**Esercizi**.
- a) Ricopia senza modifiche le righe dell'elenco che vanno dal suo inizio fino alla riga contenente "pos(628,438)", estremi compresi.
- b) Prosegui il brano sui motivi del ricorso, riprendendo subito dopo l'ultima frase riportata.

**Brano**.
• • • • • • •

2.8 la mancanza di motivazione in ordine all’alternativa qualificazione del fatto d’estorsione come esercizio arbitrario delle proprie ragioni con violenza alle persone, oggetto del sesto motivo d’appello, con il quale si rappresentava che le richieste di danaro del T. erano la risposta provocatoria alla pretesa di Bu.Ro., manifestata a S.A., di acquistare la casa di proprietà dell’imputato previa eliminazione del diritto d’abitazione dello stesso;

2.9 la violazione dell’art. 530 c.p.p., comma 2, in relazione al capo A) del proc. 5508/2011 e l’omessa motivazione in ordine al settimo motivo d’appello, nonostante l’insufficienza delle pretese ammissioni effettuate alla p.o. Bu. dall’imputato, affetto da disturbo narcisistico e paranoide della personalità, e l’assenza di riscontri circa l’affermata responsabilità per il delitto ex art. 624 bis c.p.;

2.10 l’omessa valutazione della CTU F., costituente prova decisiva con riguardo al giudizio di pericolosità del ricorrente. La difesa lamenta che i giudici di merito nell’esame della pericolosità del T. hanno trascurato la perizia svolta dal Dott. F. che, nel 2010, su incarico del Gip, aveva visitato l’imputato, escludendone la pericolosità, valutazione cui faceva seguito la revoca della misura di sicurezza provvisoria;

2.11 l’illegittima applicazione della misura di sicurezza del ricovero in REMS in assenza di indici attuali dai quali desumere la pericolosità sociale del ricorrente e la violazione della L. n. 81 del 2014. Osserva la difesa che il giudizio sulla pericolosità del T. è stato fondato sugli esiti di accertamenti tecnici di natura documentale sicchè, in ragione della perdurante irreperibilità dello stesso e della conseguente impossibilità di verificarne in termini attuali il rischio di recidivanza, la misura del ricovero presso una Rems deve ritenersi adottata in assenza dei presupposti di legge.

• • • • • • •

**Voci sulla posizione degli oggetti**.

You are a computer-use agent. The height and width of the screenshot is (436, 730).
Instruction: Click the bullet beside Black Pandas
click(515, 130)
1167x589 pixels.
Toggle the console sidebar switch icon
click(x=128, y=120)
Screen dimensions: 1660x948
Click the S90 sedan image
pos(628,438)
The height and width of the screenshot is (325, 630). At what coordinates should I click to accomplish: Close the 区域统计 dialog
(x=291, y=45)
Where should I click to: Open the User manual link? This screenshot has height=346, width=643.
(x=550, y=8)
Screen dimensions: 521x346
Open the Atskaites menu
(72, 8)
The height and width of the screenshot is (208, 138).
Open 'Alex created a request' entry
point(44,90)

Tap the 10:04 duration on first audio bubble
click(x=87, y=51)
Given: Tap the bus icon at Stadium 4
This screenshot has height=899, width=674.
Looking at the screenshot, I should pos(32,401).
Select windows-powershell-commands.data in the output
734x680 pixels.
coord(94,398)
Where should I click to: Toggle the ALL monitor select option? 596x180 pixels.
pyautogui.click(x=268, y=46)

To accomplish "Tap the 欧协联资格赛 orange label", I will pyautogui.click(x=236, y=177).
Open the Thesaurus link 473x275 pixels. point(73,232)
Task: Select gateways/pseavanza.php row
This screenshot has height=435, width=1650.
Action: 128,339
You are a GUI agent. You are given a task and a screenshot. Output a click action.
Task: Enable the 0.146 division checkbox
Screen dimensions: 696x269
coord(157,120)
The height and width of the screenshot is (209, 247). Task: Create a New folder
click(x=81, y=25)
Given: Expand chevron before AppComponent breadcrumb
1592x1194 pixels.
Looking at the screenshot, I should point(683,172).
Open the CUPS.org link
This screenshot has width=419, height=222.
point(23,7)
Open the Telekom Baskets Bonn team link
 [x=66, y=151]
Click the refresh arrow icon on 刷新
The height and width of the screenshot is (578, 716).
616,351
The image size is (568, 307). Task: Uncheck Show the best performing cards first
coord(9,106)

• • • • • • •

**Soluzioni degli esercizi**.
- a)
You are a computer-use agent. The height and width of the screenshot is (436, 730).
Instruction: Click the bullet beside Black Pandas
click(515, 130)
1167x589 pixels.
Toggle the console sidebar switch icon
click(x=128, y=120)
Screen dimensions: 1660x948
Click the S90 sedan image
pos(628,438)

- b)
2.12 Con memoria difensiva pervenuta il 4/12/2020 la difesa ha ulteriormente eccepito la mancata notifica della sentenza di secondo grado e dell’avviso relativo all’odierna udienza di trattazione del ricorso al domiciliatario Del Bianco Fabiomassimo e ha approfondito i motivi 10 e 11 del ricorso principale, replicando alle conclusioni del Procuratore Generale.

Motivi della decisione

  1. Deve preliminarmente rilevarsi l’inammissibilità delle nullità dedotte con la memoria difensiva ex art. 121c.p.p. Quanto alla mancata notifica al domiciliatario dell’odierna udienza osserva il Collegio che, a norma dell’art. 613c.p.p., davanti alla Corte di Cassazione le parti sono rappresentate dai difensori presso cui le stesse sono domiciliate ex lege. Nel caso di specie la difesa lamenta che l’avviso d’udienza non è stato notificato al domiciliatario del ricorrente che, in quanto designato alla ricezione degli atti per conto dell’imputato, non aveva alcun diritto alla notifica che si assume illegittimamente omessa.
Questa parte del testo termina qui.